MOCA Cleveland Announces Free Admission for All Visitors 18 and Under

click to enlarge MOCA Cleveland Announces Free Admission for All Visitors 18 and Under
MOCA Cleveland

Since its founding nearly 50 years ago in 1968, MOCA Cleveland has presented the work of more than 2,000 artists to audiences in Northeast Ohio. As MOCA Cleveland celebrates the fifth anniversary of its Farshid Moussavi-designed building and as the organization looks ahead to its 50th anniversary in 2019, MOCA Cleveland announced this week that, effective immediately, all visitors ages 18 and under will now receive free admission. Although students have been free with valid IDs, the organization says the rule change is part of a larger effort to lower barriers for visiting MOCA Cleveland and encourage young and future audiences.

“We celebrate this occasion to lower barriers to admission, especially for our local families and teen audiences,” says MOCA Cleveland executive director Jill Snyder. “This move also signals MOCA Cleveland’s dedication to the cultivation of future audiences and socialization among young audiences.”

Over 18 years old? The organization offers many free events and opportunities to experience the museum and view its current exhibitions for free throughout the year, including: public opening night parties, adult educational programs, student tours and Free First Saturdays, sponsored by PNC.

“MOCA Cleveland’s relevant programming is designed to reach diverse audiences and provide open platforms for complex and stimulating conversations,” MOCA Cleveland stated in its press release. “Lowering barriers to entry while also guiding meaningful experiences with contemporary art, MOCA Cleveland seeks to both broaden and deepen engagement, ultimately leading to a more vibrant, inclusive, empathic community.”

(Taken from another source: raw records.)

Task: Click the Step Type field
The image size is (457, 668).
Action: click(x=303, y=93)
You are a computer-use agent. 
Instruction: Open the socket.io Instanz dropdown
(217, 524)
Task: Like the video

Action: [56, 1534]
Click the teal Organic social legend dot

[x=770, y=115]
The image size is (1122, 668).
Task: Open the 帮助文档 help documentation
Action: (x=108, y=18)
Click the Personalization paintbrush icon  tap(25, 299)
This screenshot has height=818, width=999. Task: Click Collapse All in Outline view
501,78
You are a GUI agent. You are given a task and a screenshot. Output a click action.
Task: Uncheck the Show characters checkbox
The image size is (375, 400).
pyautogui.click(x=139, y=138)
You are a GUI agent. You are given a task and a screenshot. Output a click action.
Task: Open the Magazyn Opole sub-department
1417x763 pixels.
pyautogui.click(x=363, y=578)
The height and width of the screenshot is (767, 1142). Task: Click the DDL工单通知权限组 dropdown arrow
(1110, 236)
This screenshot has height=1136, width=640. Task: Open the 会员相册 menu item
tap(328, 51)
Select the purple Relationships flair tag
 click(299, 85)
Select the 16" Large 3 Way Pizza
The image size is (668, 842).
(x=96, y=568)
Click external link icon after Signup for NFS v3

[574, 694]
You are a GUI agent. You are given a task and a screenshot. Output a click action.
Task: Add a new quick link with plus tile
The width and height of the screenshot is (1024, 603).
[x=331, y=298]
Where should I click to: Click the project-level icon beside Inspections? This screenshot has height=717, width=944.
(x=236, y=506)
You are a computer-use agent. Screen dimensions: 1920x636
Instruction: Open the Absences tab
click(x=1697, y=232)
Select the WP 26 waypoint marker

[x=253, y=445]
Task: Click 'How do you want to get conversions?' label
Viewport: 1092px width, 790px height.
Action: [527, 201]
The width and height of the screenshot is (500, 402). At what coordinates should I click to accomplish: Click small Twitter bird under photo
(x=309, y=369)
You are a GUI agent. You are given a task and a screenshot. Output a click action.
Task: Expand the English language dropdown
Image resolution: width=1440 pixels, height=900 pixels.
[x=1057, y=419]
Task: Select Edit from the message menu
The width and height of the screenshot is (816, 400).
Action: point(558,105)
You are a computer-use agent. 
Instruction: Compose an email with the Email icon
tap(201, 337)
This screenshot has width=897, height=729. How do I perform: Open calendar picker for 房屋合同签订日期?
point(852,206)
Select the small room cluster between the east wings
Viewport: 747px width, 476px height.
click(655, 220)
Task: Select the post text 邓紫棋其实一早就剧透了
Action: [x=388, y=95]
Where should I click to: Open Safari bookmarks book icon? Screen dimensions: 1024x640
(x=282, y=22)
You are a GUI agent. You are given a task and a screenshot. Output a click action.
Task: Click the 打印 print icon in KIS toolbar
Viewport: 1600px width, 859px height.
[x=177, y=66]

MOCA Cleveland’s current exhibitions include the first U.S. museum solo show by British artist Phil Collins (not the musician) and A Poet*hical Wager, a group exhibition of contemporary abstract artists from around the world who use abstraction to convey complex feelings and ethical concepts that can’t be depicted through representational imagery. For Collin’s first US museum exhibition, the artist has created six listening booths, each with a seven-inch vinyl recording of original songs created in collaboration with guests of a homeless shelter in Cologne, Germany. Collins installed a phone booth with a free line at the shelter, available for unlimited local and international calls, with the understanding that the conversations would be recorded anonymously. Collins offered selected recording to his musician-friends, who used the recordings to create new songs for the recording booths. MOCA Cleveland’s Fall 2017 Exhibitions remain on view through January 28, 2018.